#### Given information

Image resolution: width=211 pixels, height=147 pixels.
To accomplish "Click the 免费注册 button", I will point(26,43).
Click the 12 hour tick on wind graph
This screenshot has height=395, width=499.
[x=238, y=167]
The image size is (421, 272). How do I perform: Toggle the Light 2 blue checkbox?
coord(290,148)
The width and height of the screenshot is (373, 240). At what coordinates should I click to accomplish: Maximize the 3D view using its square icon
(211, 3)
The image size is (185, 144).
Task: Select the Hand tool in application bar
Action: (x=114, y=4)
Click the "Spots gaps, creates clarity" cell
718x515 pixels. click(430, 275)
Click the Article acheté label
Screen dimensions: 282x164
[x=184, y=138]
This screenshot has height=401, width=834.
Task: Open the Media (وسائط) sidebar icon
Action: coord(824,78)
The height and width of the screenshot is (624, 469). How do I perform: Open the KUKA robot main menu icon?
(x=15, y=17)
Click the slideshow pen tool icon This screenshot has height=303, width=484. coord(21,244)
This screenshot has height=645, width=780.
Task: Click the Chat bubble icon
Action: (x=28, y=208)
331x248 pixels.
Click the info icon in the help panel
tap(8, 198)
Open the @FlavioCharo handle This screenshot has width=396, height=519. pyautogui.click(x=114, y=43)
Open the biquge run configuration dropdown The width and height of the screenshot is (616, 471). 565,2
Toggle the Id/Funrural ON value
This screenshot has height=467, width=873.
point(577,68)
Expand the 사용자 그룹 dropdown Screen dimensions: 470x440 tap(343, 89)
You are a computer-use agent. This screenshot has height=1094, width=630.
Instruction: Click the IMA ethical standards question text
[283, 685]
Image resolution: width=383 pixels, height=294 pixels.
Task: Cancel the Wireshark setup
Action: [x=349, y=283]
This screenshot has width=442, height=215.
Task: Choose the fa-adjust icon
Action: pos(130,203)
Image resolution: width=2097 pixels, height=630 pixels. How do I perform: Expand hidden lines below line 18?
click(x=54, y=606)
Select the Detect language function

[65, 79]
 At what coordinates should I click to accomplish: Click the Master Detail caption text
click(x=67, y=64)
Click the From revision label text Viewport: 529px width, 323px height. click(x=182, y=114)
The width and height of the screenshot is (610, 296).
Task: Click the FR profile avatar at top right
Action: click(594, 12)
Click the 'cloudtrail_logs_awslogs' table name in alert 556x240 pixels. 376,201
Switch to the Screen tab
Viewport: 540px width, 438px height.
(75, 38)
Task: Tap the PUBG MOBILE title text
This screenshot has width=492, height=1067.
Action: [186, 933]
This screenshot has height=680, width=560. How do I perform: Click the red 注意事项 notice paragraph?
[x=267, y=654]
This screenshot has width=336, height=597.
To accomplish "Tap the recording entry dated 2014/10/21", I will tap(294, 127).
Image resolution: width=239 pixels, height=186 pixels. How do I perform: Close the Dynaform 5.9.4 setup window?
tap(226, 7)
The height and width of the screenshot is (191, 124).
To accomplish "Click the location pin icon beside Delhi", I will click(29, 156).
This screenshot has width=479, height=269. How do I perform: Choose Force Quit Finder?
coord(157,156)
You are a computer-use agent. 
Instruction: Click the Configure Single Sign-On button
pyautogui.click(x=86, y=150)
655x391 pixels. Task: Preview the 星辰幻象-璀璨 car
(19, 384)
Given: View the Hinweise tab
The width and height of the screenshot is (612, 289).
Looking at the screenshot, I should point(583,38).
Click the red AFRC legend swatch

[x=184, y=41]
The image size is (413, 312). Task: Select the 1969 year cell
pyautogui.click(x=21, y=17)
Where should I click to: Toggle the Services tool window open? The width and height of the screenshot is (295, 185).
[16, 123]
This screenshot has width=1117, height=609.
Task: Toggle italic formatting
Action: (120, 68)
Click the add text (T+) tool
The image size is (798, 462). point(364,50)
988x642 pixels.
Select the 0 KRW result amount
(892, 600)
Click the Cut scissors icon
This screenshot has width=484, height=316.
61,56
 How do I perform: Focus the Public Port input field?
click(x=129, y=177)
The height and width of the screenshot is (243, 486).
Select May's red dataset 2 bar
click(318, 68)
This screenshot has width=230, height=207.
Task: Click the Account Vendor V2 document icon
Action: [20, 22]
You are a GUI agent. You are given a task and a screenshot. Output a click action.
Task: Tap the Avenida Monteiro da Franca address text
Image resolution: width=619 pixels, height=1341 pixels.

########

Aim of the exercise:
Of all the entries above, repeat only the lines from the line that has "Given: View the Hinweise tab" to the line that has "The height and width of the screenshot is (243, 486).", both lines included, exactly.

Written response:
Given: View the Hinweise tab
The width and height of the screenshot is (612, 289).
Looking at the screenshot, I should point(583,38).
Click the red AFRC legend swatch

[x=184, y=41]
The image size is (413, 312). Task: Select the 1969 year cell
pyautogui.click(x=21, y=17)
Where should I click to: Toggle the Services tool window open? The width and height of the screenshot is (295, 185).
[16, 123]
This screenshot has width=1117, height=609.
Task: Toggle italic formatting
Action: (120, 68)
Click the add text (T+) tool
The image size is (798, 462). point(364,50)
988x642 pixels.
Select the 0 KRW result amount
(892, 600)
Click the Cut scissors icon
This screenshot has width=484, height=316.
61,56
 How do I perform: Focus the Public Port input field?
click(x=129, y=177)
The height and width of the screenshot is (243, 486).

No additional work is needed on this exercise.